Usually our hypothesis places s as a similarity function based on a family of norms defined by weighted Euclidean distances

d_{ω}

given by

d_{ω} (x_{i}, x_{j}) = \sum_{k = 1}^{m} ω_{k} {(x_{i}^{k} - x_{j}^{k})}^{2},

(7)

where

ω \in R_{+}^{m}

is a weight vector. This function allows different regressors to have different influences in the distance metric. Once a distance function is given, we may specify that the parametric similarity function

s_{ω}

should be decreasing in the distance

d_{ω}

, and take the value of 1 for

d_{ω} = 0

and converge to 0 as

d_{ω} \to \infty .

Natural candidates for the similarity function include

s_{ω} (x_{i}, x_{j}) = \{\begin{matrix} e^{- d_{ω} (x_{i}, x_{j})} (EX), \\ \frac{1}{1 + d_{ω} (x_{i}, x_{j})} (FR), \end{matrix}

(8)

so that, ceteris paribus, the closer

x_{i}

is to

x_{j},

the larger is the weight that

y_{i}

will receive from

y_{j}

, relative to other

y_{k}

’s, in the construction of the prediction. Using expression (8), we can embed Model (6) into a parametric statistical model given by

y_{i} = \sum_{j \in A (i, n)} ℓ_{j}^{s} (ω; x_{i}) y_{j} + ϵ_{i},

(9)

where the kernel

ℓ_{j}^{s} (ω; x_{i}) = \frac{s_{ω} (x_{j}, x_{i})}{\sum_{j \in A (i, n)} s_{ω} (x_{j}, x_{i})}

(10)

is nonnegative and sums up to unity.

Assumption of normality asserts that the weighting parameters

ω

can be estimated from data using maximum likelihood procedure [14,21]. The asymptotic theory for this model was revised by [16].
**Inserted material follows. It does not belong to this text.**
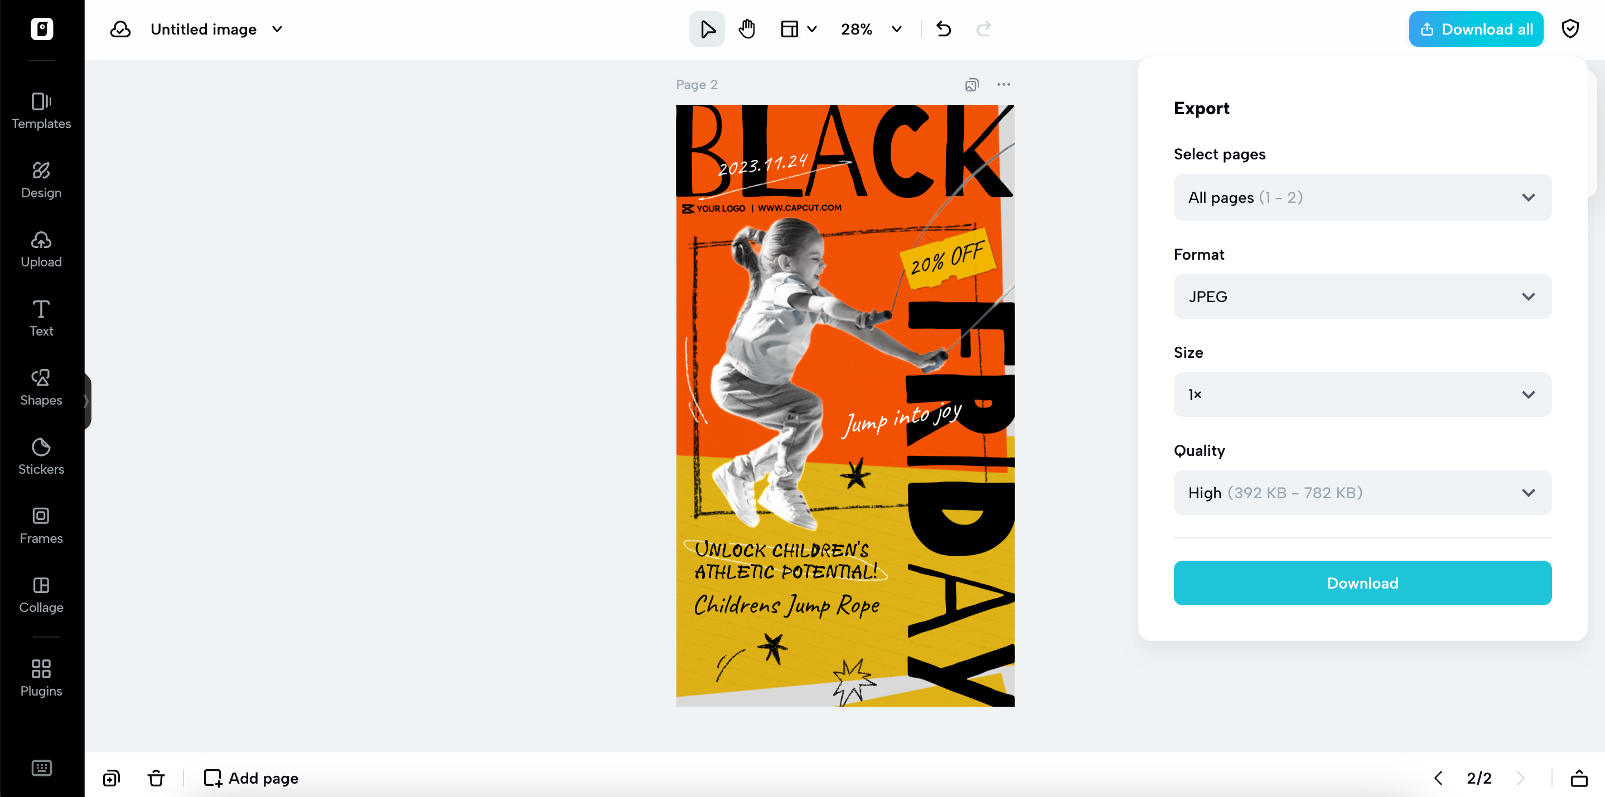Redo the last action
The image size is (1605, 797).
tap(983, 29)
As pointed out by Gayer et al. [14], Equation (9) is not sufficient to specify the values of

y_{i}

, for

i \leq n

, as a function of

ϵ_{i}

if the data points are unordered. In order to extract the differences between two

y_{i}

’s, Model (6) assumes that

E (y_{i}) = α,

for

i \leq n .

Thus,

\sqrt{n} ({\bar{y}}_{n} - α) = ϵ_{1},

where

{\bar{y}}_{n} = (1 / n) \sum_{j \leq n} y_{j} .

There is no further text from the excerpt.